### Document text
= = =

Inner Michael » Titanism II: Waking up

Titanism II: Waking up

In mythology there was a family of giants called “Titans.” They were the children of Uranus and Gaea (the modern “Gaia”) who sought to rule Heaven but instead were defeated by the family of Zeus, god of Thunder– a controlling, masculine, punishing and patriarchal god. Milton’s Paradise Lost paints the Christian god too as hierarchical, commanding obedience, militant and punishing. Milton explains that Eve ate the fruit to be more equal, rather than inferior, to her counterpart– Adam.

It’s all about obedience to the ordinances of the kingdom. Yet at the same time god says mankind has free will. So in other words, god makes rules and gives humans free will and yet when Eve exercises her free will, god punishes everybody. God knows man will exercise free will and give in to the temptations, especially jealousy, yet does nothing to prevent the calamity. Yet when free will is exercised there is punishment for disobedience.

Milton goes on to explain how god is just and that the Universe can’t run correctly unless the inferiors are obedient to their superiors.

None of that paradigm ever made much sense to me. It seems to me that Eve only attempts to make a contribution; she wishes to bring her feminine perspective to the table. She simply seeks knowledge and equality. Yet she ends up the villain of the story and many of the stories. “Woman” is blamed for enticing the man in story after story and is still blamed today.

= = =

### Data section

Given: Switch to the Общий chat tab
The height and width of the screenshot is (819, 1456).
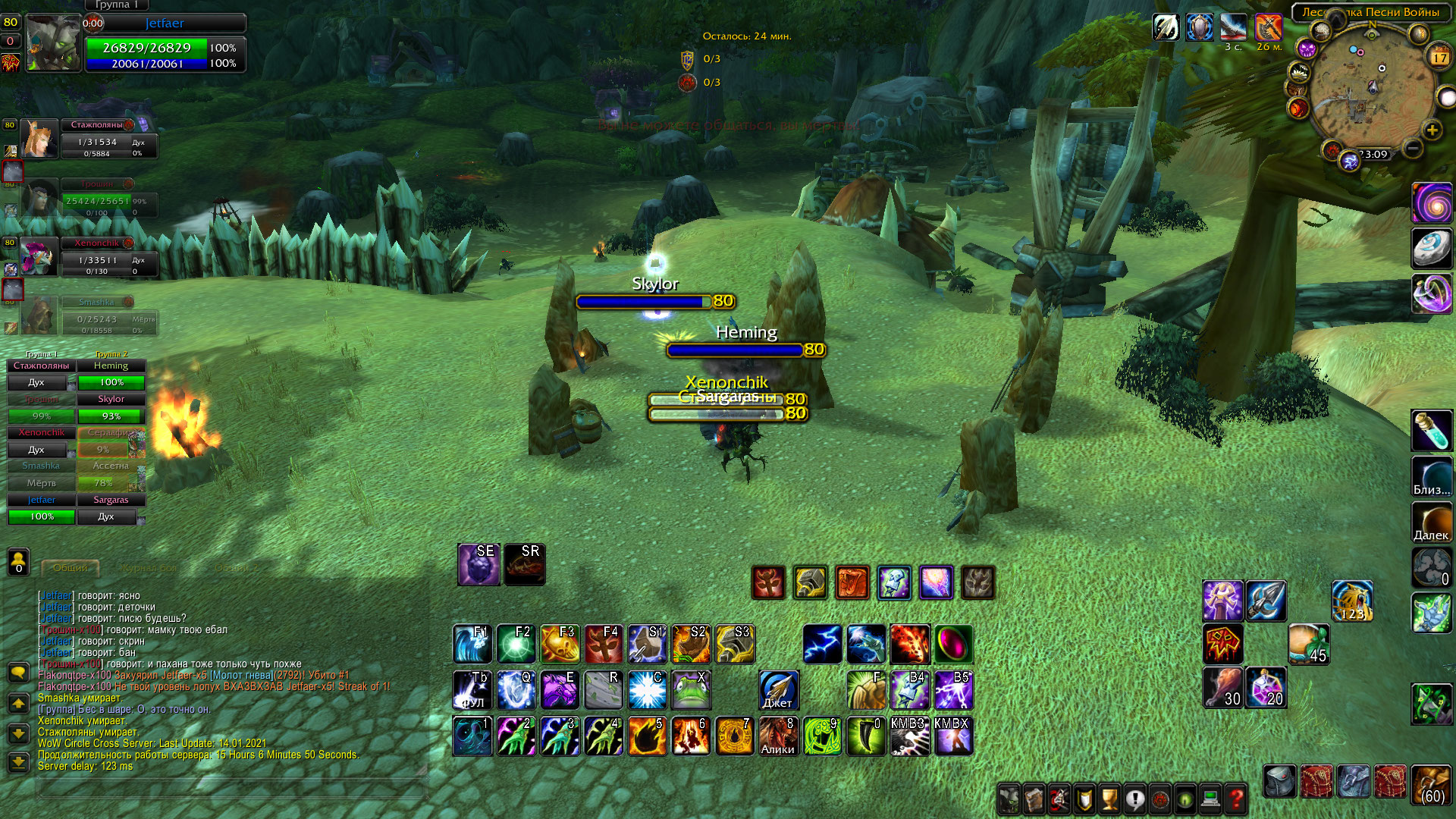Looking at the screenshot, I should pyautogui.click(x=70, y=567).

= = =

### Problem details
In the text about the Titans and Milton, what reason does Milton give for Eve eating the fruit?

### Answer to this problem
She ate it to be more equal, rather than inferior, to Adam.